Please print, exactly, only the lines in the entries below from the line that has "Image resolution: width=1906" through the line that has "Ukraine flag beside". Pictures don't go in.

Records provided
>>

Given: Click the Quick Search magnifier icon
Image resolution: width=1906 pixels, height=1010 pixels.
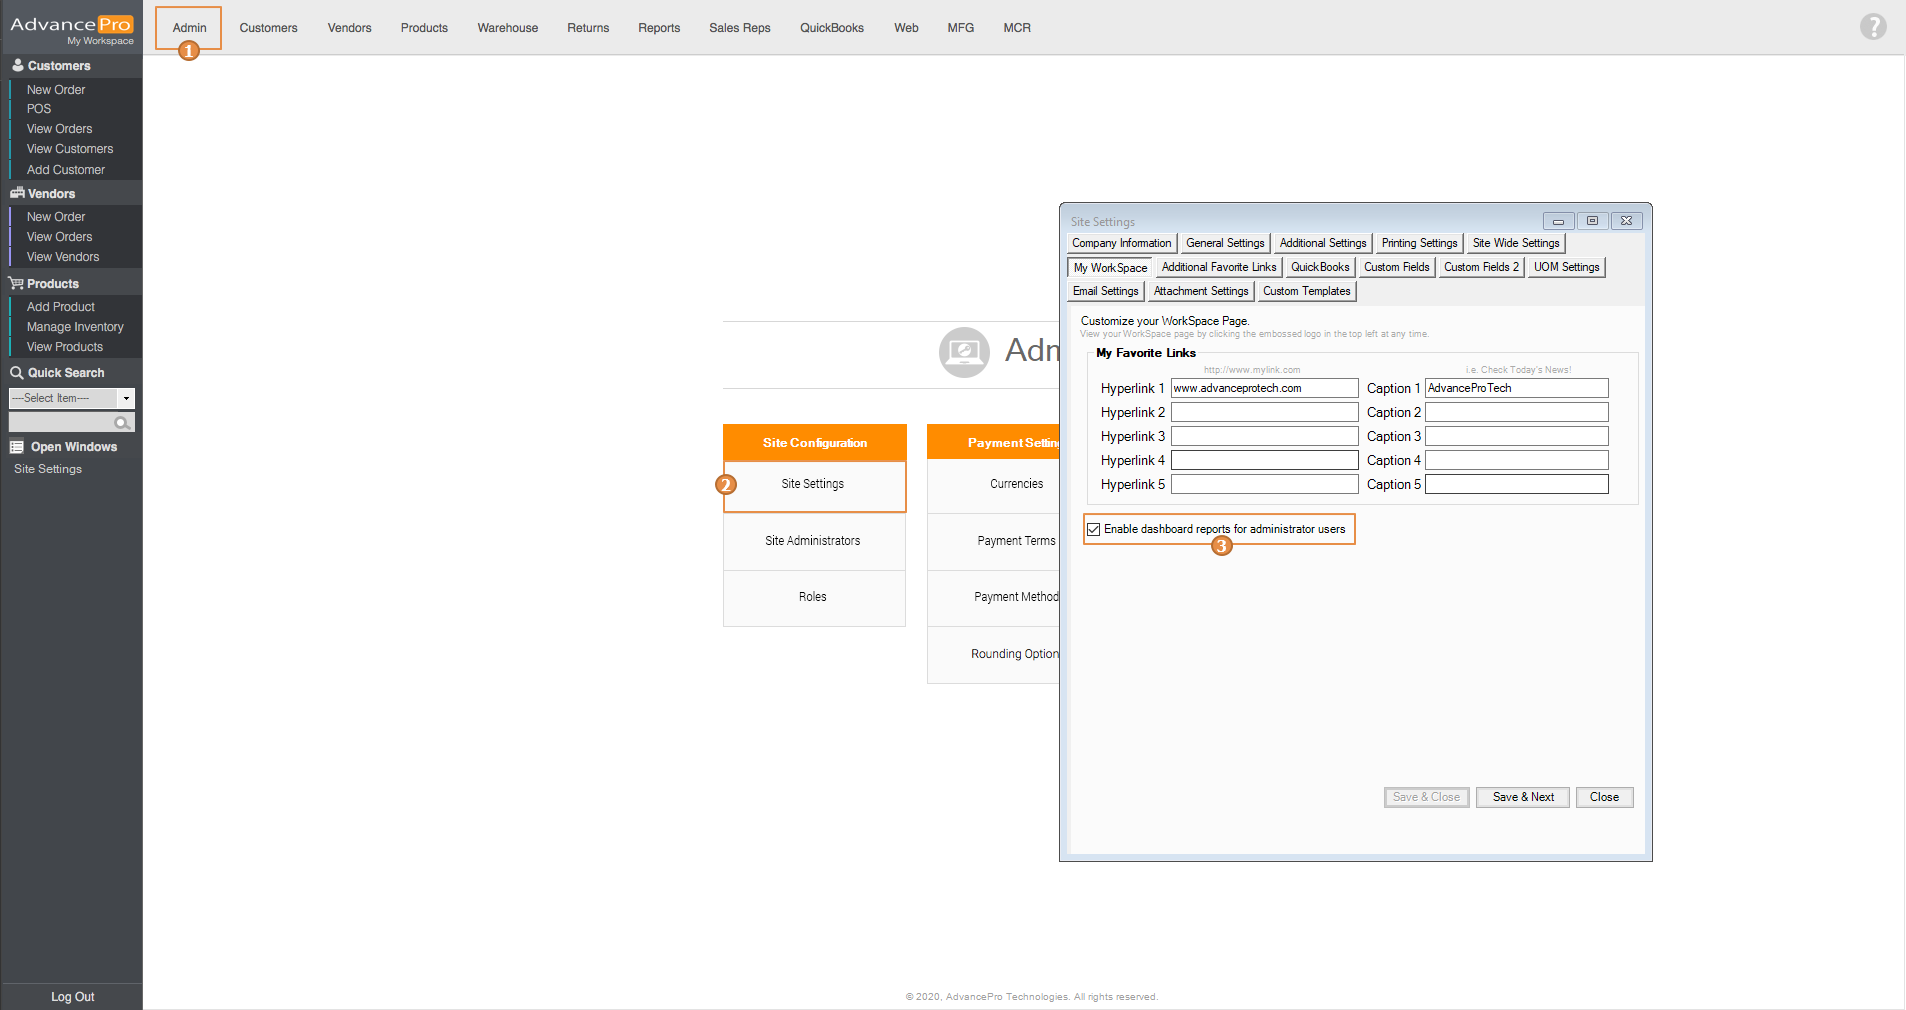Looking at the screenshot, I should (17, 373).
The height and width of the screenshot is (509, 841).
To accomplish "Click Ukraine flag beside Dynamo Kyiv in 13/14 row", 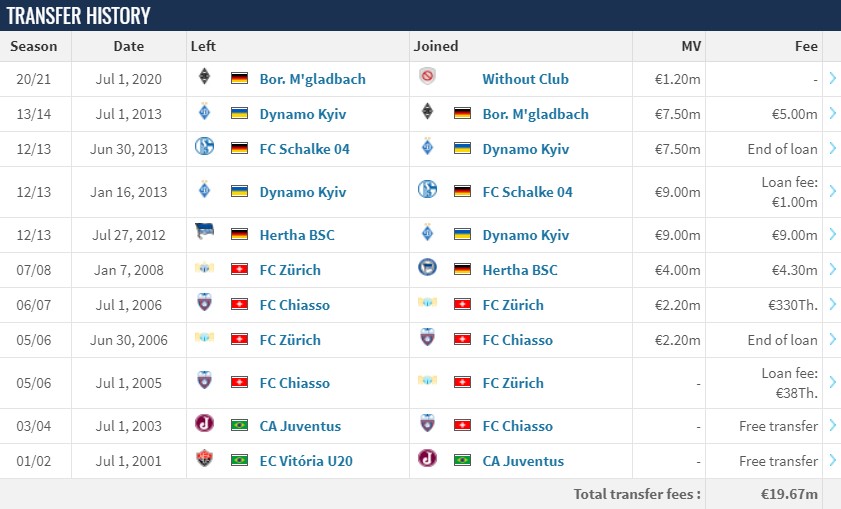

<<
>>

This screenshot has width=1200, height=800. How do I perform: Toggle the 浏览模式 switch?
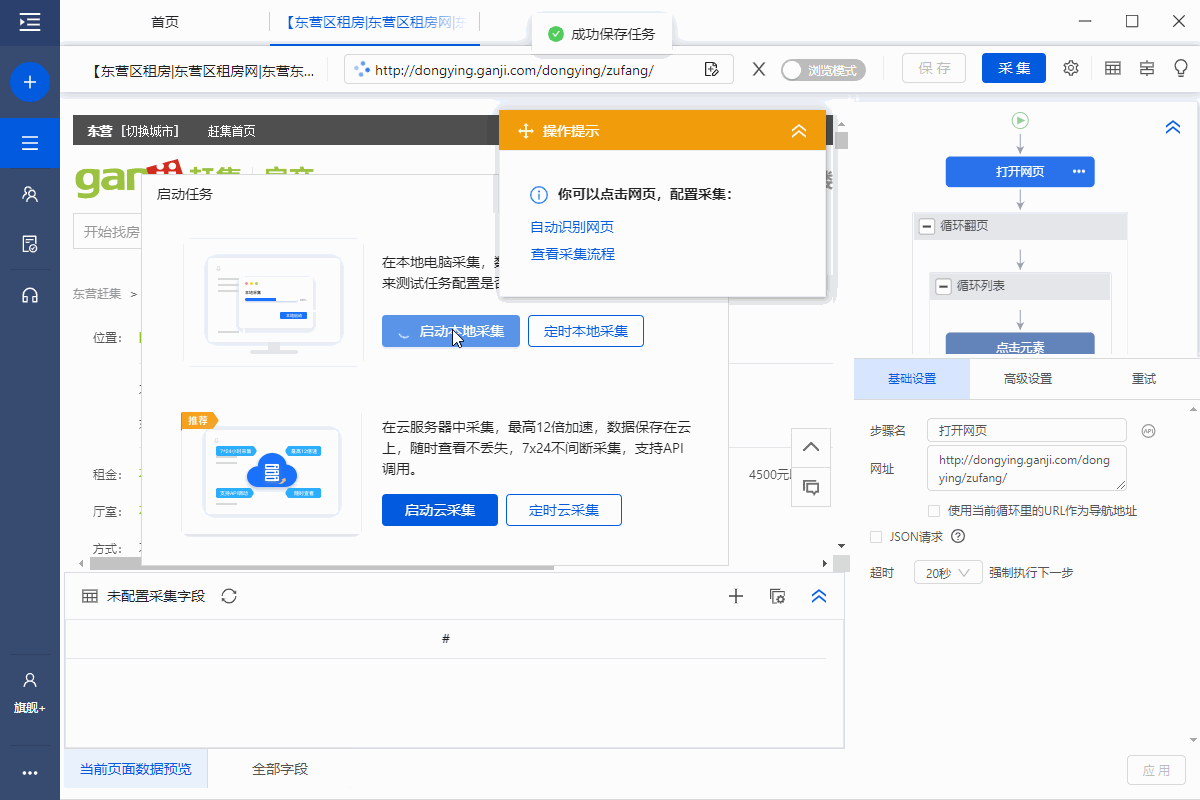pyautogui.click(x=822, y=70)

<<
>>

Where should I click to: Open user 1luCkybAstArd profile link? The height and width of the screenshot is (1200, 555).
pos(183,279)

<<

Solved exercise
Image resolution: width=1906 pixels, height=1010 pixels.
Looking at the screenshot, I should (17, 373).
The height and width of the screenshot is (509, 841).
To accomplish "Click Ukraine flag beside Dynamo Kyiv in 13/14 row", 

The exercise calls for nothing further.